The Dalai Lama decided he must act. On May 12, the holiest day in the Tibetan calendar, he issued a statement announcing that the rightful candidate had been selected.

'It is with great joy that I am able to proclaim the reincarnation of the Panchen Rinpoche. I have recognised Gedhun Choekyi Nyima, born on April 25, 1989 as the true reincarnation of Panchen Rinpoche.' 'In accordance with the historical and spiritual relationship between the Dalai Lamas and the Panchen Lamas the Search Committee for the Reincarnation, primarily represented by the Tashilunpo Monastery in exile in India and various groups and individuals from all regions of Tibet as well as from outside, have approached me to perform the examination and divination to determine the reincarnation.

'Over the recent years, I have with great care performed all necessary religious procedures for this purpose and have made supplications to the infallible Three Jewels. I am fully convinced of the unanimous outcome of all these recognition procedures performed in strict accordance with our religious traditions.' In Beijing the Communist Party swiftly responded by ordering the re-arrest of the Chatrel Rinpoche who was detained on his way to Shigatse from Beijing.

He has in fact been under arrest since March when he came to Beijing to attend a meeting of the Chinese People's Consultative Conference but was released to attend to matters in his temple. He is now thought to be back in Beijing although China denies he has been arrested.

However on May 17 two of his associates, Gyara Tsering Samdrup, and Jing-lag were also believed to have been seized.

In the meantime, the Party propaganda machinery has sprung into action by mobilising other leading lamas. They have been ordered to voice their support for the government's actions in meetings in Lhasa and Beijing.

Xinhua (The New China News Agency) quoted some attacking the Dalai Lama for failing to 'draw lots from a golden vessel, to speak nothing of reporting the choice to the central government. This is completely illegal and is a purely political scheme'.
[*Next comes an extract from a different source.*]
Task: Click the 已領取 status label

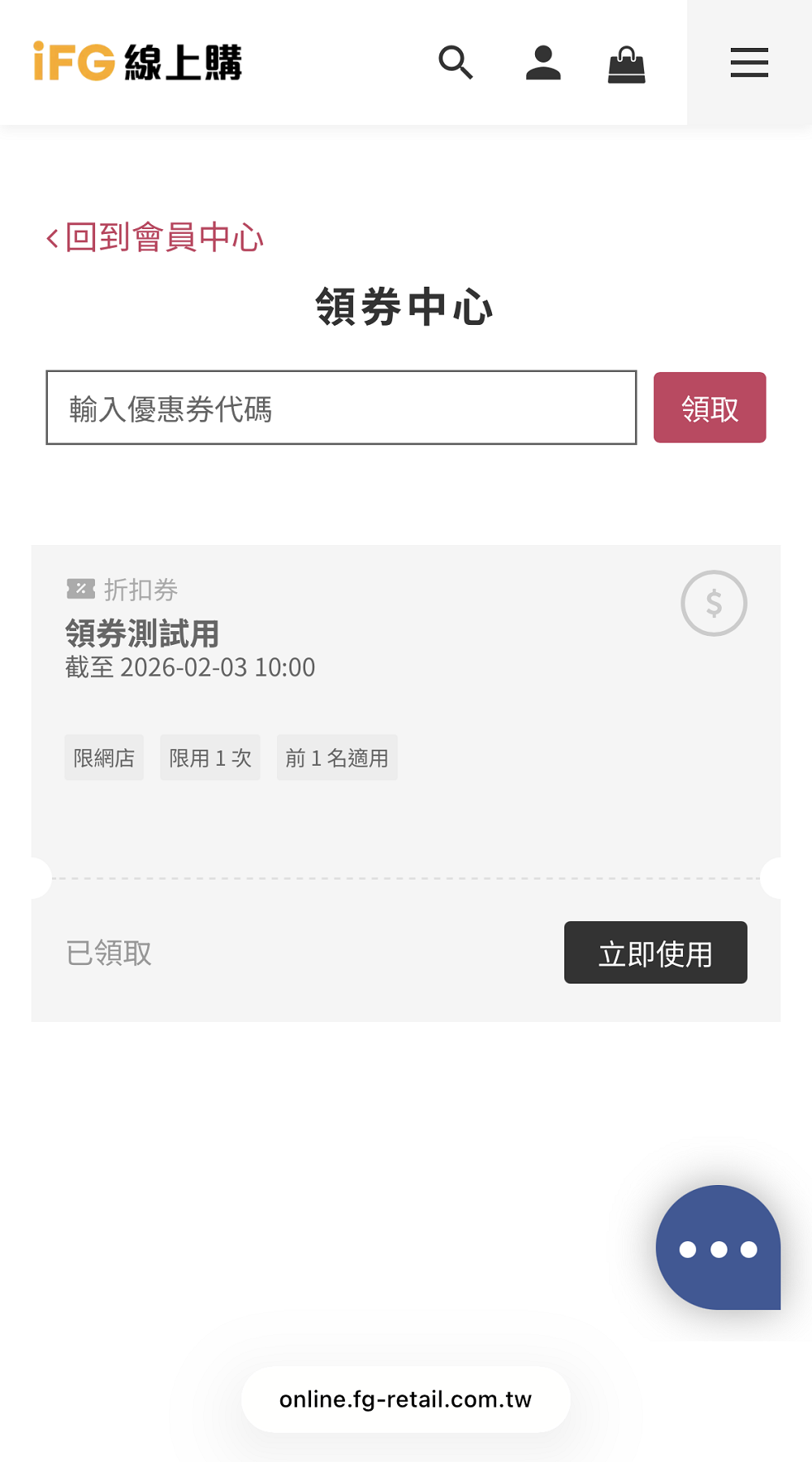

In another report, a member of the search team Gyaga Losangtampo was quoted insisting that the drawing of lots from a golden vessel 'is the most important rule' in the selection of the Panchen Lama. And that this was the method used to determine the identity of the last Panchen Lama.
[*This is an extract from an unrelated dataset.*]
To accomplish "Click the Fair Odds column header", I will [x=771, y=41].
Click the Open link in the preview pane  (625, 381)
Vice Chairman of the National People's Congress and living buddha Pagbalha Geleg Namgyi reportedly alleged that the Dalai Lama has 'revealed a clear political motive in denying the authority of the central government, sowing discord and sabotaging the stability and unity of Tibet'.

The Sixth Tibet Autonomous Regional People's Congress stressed that the Dalai Lama had 'disregarded the established historical system and disrupted religious rites'.

Others spoke of an 'evil plot' and one meeting in Lhasa passed a resolution asserting that the Dalai Lama's confirmation is 'illegal and invalid and we will never recognise it'.

So what will happen now ? The Communist Party, the embodiment of 'scientific socialism' now finds itself in the curious position of insisting that it knows more about arcane Tibetan rituals than either the Dalai Lama or the Chatrel Lama.

It appears to have rejected the Dalai Lama's chosen child. Yet if it proclaims a rival child, Tibetans are sure to reject him. This could result in there being two rival Panchen Lamas.

The Party can best salvage its position by pressuring the Chatrel Rinpoche into disowning the Dalai Lama and publicly rejecting the boy Panchen Lama. So far he has refused to give in and in the meantime the Dalai Lama has issued a statement demanding his release.

Tragically for the millions of Tibetans in China, they are now left without the presence of either a Panchen or Dalai Lama. With positions on both sides so entrenched they can only pray for a profound political change in Beijing, a new leadership and new Tibet policy. After conducting divination ceremonies and listening to the state oracle, the Dalai Lama is convinced that this must happen.